Saint-Denis : la CFTC mobilisée devant Brink’S Réunion pour dénoncer des "atteintes répétées aux droits syndicaux"

  • Publié le 28 mai 2026 à 14:48
  • Actualisé le 28 mai 2026 à 15:43
Brinks Balthazar David CFTC Brinks

La section CFTC de Brink’S Réunion - Mayotte, une entreprise de sûreté, est mobilisée ce jeudi 28 mai 2026 devant les locaux de l'entreprise à Saint-Denis. Le syndicat dénonce des "atteintes répétées aux droits syndicaux", des "pressions exercées contre les représentants du personnel" ainsi quun climat social "particulièrement dégradé au sein des agences de Mayotte et de La Réunion" (Photos : Stephan Laï-Yu/www.imazpress.com)

Au cœur du conflit : un droit d’alerte exercé par David Balthazar, convoyeur de fonds, délégué syndical CFTC, élu et trésorier du CSE. Le représentant du personnel affirme avoir signalé depuis plusieurs mois des faits graves touchant aux conditions de travail et à la sécurité des salariés, notamment sur le site de Mayotte.

"On est là aujourd’hui parce qu’il n’y a pas de dialogue social", affirme-t-il. Selon lui, plusieurs alertes adressées à la direction faisaient état de "méthodes de management autoritaires", de "pressions psychologiques", de "harcèlement managérial" mais aussi de nombreux manquements en matière de sécurité.

Le syndicat affirme que les difficultés ne se limitent pas à Mayotte. Des salariés de l’agence réunionnaise auraient également signalé des situations de souffrance au travail, des pressions managériales et des contestations autour de certains licenciements.

"Ici aussi, les salariés ont peur des représailles", assure David Balthazar.

La CFTC évoque enfin des incidents lors d’une commission de sécurité organisée en préfecture, au cours de laquelle des représentants de l’entreprise auraient adopté un comportement jugé intimidant envers le délégué syndical.

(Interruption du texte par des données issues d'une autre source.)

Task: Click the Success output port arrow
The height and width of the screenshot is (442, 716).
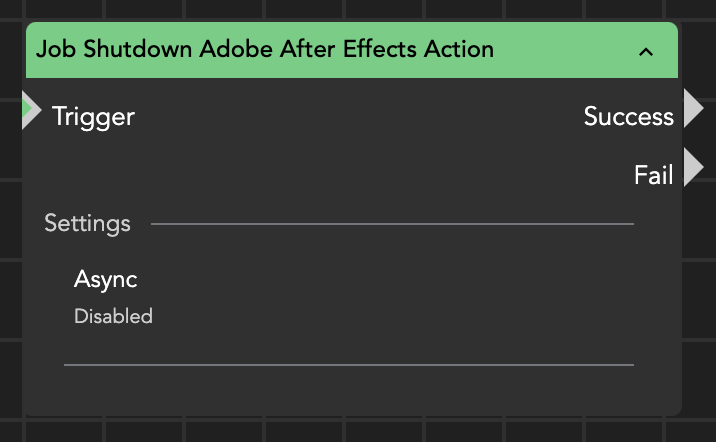Action: click(693, 108)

Une enquête externe accablante, selon la CFTC -

D’après le syndicat, une enquête indépendante menée par un cabinet externe aurait confirmé plusieurs des éléments dénoncés.

David Balthazar explique avoir obtenu ce document après avoir sollicité la direction et l’inspection du travail. "Le rapport accrédite mes documents et les courriers que j’ai adressés contre la direction. Il confirme beaucoup de manquements dans l’entreprise de Mayotte", affirme-t-il.

Le syndicaliste évoque notamment des conditions de travail jugées dangereuses pour les convoyeurs de fonds. "Les salariés travaillent dans la poussière, avec des problèmes de climatisation et des manquements de sécurité importants", déclare-t-il.

Parmi les exemples cités : des véhicules blindés en mauvais état, des portes maintenues "avec un fil électrique", ou encore des armes manipulées hors étui sur la voie publique. "On voit des collègues circuler armés dans des véhicules banalisés avec des munitions, alors qu’il existe des procédures strictes", affirme-t-il.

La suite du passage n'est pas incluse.